» **TEXT TO READ**
________________________________________
The science-religion “debate” is an abstraction, and a distraction. It isn’t true to the deep nature of science, or of religion, or to the history of interplay between them. These are convictions I’m left with after a cumulative conversation that began a decade ago. And after spending the spring traveling around the country talking about this in theaters packed with scientists and citizens, atheist to devout, I know that others share my sense that our sound-bite friendly, politically-fueled narrative of animosity has outlived its usefulness. There is a science-religion divide — these are two distinct and separate spheres of endeavor. But in the 21st century, we can’t help but hear echoes passing back and forth across that divide and changing the way we understand our humanity, our relationship to each other and the natural world, the contours of the cosmos.

It’s not just the passion and frequency with which mathematicians talk about beauty and physicists talk about mystery that intrigues me. It is also that every time the rest of us log on to our computers in the morning, or every time we eat a meal, we are steeped in the fruits of science. We may not be fluent in the language of science — mathematics — which Galileo called “the language in which the universe is written.” But in the most ordinary moments in our doctors’ offices, certainly in near-ordinary experiences like birth, illness, and death, we receive crash courses in science of many kinds. And we turn simultaneously, without time for debate, to inner territory of morality and meaning, which science has no language for addressing.

Einstein put it this way, helpfully: science is good at describing what is, but it does not describe what should be. That is one way to talk about the role that religious and spiritual practice, our sense of what is right and sacred, plays in human life. And for the record, I don’t believe that spiritual and moral life ceases in the absence of belief in God. Einstein didn’t believe in the personal God of traditional religion. But he did profess a “cosmic religious sense” driven by “inklings” and “wonderings” rather than answers and certainties. Its hallmarks were a reverence for beauty and a sense of wonder that, he acknowledged, he shared with lovers of art and religion.

And it’s worth remembering that, in Einstein’s day, zealous religion appeared less a threat to the future of humanity than science on the loose. He watched chemists and physicists become purveyors of weapons of unprecedented destructive power. He declared, chillingly, that science in his generation was like a razor blade in the hands of a three-year-old. Against this backdrop, he called his contemporary Gandhi — and other figures such as Jesus, Moses, St. Francis of Assisi, and Buddha — “spiritual geniuses.” Einstein soberly observed that these kinds of “geniuses in the art of living” are “more necessary to the sustenance of global human dignity, security and joy than the discovers of objective knowledge.”
________________________________________
» **INFORMATION SUPPLIED**
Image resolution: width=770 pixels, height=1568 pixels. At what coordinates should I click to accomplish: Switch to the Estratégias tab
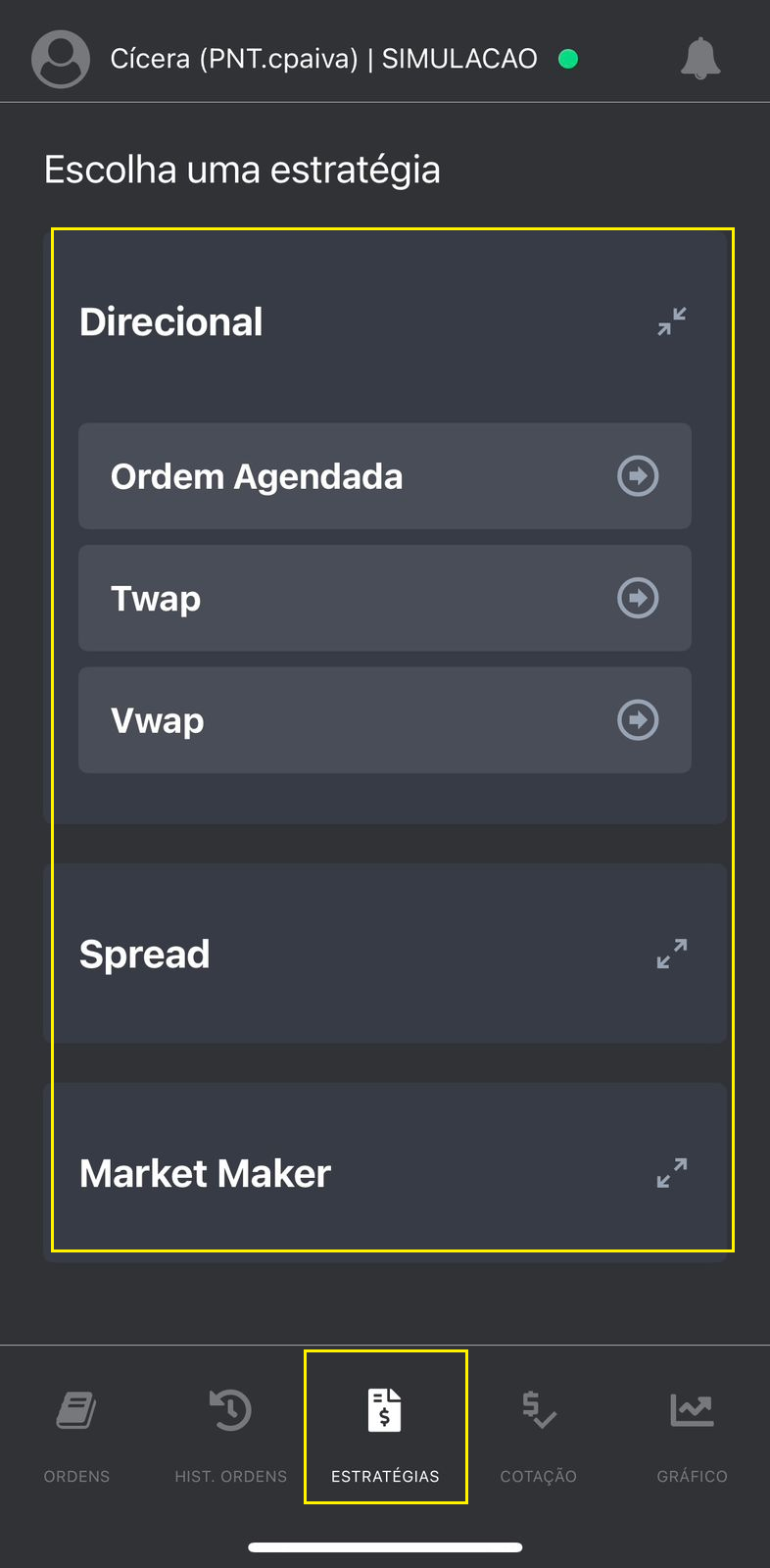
________________________________________
» **REQUESTS**
(a) In the passage on science and religion, rewrite the part from "Einstein put it" up to and including "art and religion.", changing "reverence" to "respect".
(b) Does the passage on science and religion agree with each statement? Answer yes or no and quote the deciding words. (i) Einstein believed in the personal God of traditional religion. (ii) Galileo called mathematics "the language in which the universe is written." (iii) The conversation behind the author's convictions began two decades ago.
The data has nothing to do with the passage on science and religion.

» **SOLVED TASKS**
(a)
Einstein put it this way, helpfully: science is good at describing what is, but it does not describe what should be. That is one way to talk about the role that religious and spiritual practice, our sense of what is right and sacred, plays in human life. And for the record, I don’t believe that spiritual and moral life ceases in the absence of belief in God. Einstein didn’t believe in the personal God of traditional religion. But he did profess a “cosmic religious sense” driven by “inklings” and “wonderings” rather than answers and certainties. Its hallmarks were a respect for beauty and a sense of wonder that, he acknowledged, he shared with lovers of art and religion.

(b)
(i) No: "Einstein didn’t believe in the personal God of traditional religion."
(ii) Yes: "mathematics — which Galileo called “the language in which the universe is written.”"
(iii) No: "a cumulative conversation that began a decade ago"